The Toyota Tacoma is available in a wide range of models, including Regular Cab, Access Cab, and Double Cab editions with standard or long-bed (LB) lengths, and powered by either a four- or six-cylinder engine. The Tacoma has grown from a compact truck into a mid-size and lost some of its maneuverability in the process, but the four-cylinder models retain good fuel efficiency.

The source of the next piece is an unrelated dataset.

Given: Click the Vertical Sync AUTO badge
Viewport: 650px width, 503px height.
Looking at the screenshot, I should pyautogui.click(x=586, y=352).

The standard four-cylinder Tacoma comes with a five-speed manual, which shifts smoothly but has long throws; both the four-speed automatic that’s optional with the four-cylinder and the five-speed automatic that’s standard on V-6 models are responsive. With the four-cylinder engine, the Tacoma is rated as high as 20 mpg city, 25 mpg highway. The optional 4.0-liter V-6 comes in at 236 horsepower. In the smaller models, the four-cylinder engine provides adequate performance if you don’t plan to do much towing, but it’s somewhat noisy during acceleration and not very smooth. The V-6 is a big step up; it gives the Tacoma a very torquey, smooth, and responsive character, although it’s also quite vocal.
Drivers of older-model Tacomas will be surprised to learn that the mid-size proportions of the newer Tacoma do not allow it to maneuver as easily as smaller, compact Tacomas. The 2009 Toyota Tacoma handles like a truck—which is to say that the steering is good and communicative—and the ride is hard and bumpy, while the suspension hops over bumps if they come in the middle of a corner.
You’ll find the 2009 Toyota Tacoma nearly as useful as a full-size truck. Its payload is well into the 3/4-ton category, depending on the model. The Tacoma’s cargo bed is a composite material, a sheet-molded compound purported to be more durable, and at the same time, 10 percent lighter than steel.
Controls inside the 2009 Tacoma are very simple and straightforward, and though the instrument panel and interior aren’t anything special, they fit the Tacoma’s role. While the seats could use more support, the cabin itself is comfortable and roomy with plenty of space up front for any size driver and passenger.
The Tacoma does very well in crash tests, with top five-star results in frontal and side tests from the federal government and top "good" ratings from the IIHS, though it gets a "marginal" rating from the IIHS in the rear-impact test. All Tacoma models in the 2009 lineup receive the STAR Safety System of dynamic control technologies as standard equipment. The system includes an anti-lock braking system (ABS), Electronic Brake-force Distribution (EBD), Brake Assist (BA), Vehicle Stability Control (VSC), and Traction Control (TRAC). Also standard on all Tacoma models for 2009 are active front headrests, front seat-mounted side airbags, and curtain side airbags, as well as an Automatic Limited-slip Differential (Auto-LSD); TRD Off-road packages are equipped with a separate locking rear differential.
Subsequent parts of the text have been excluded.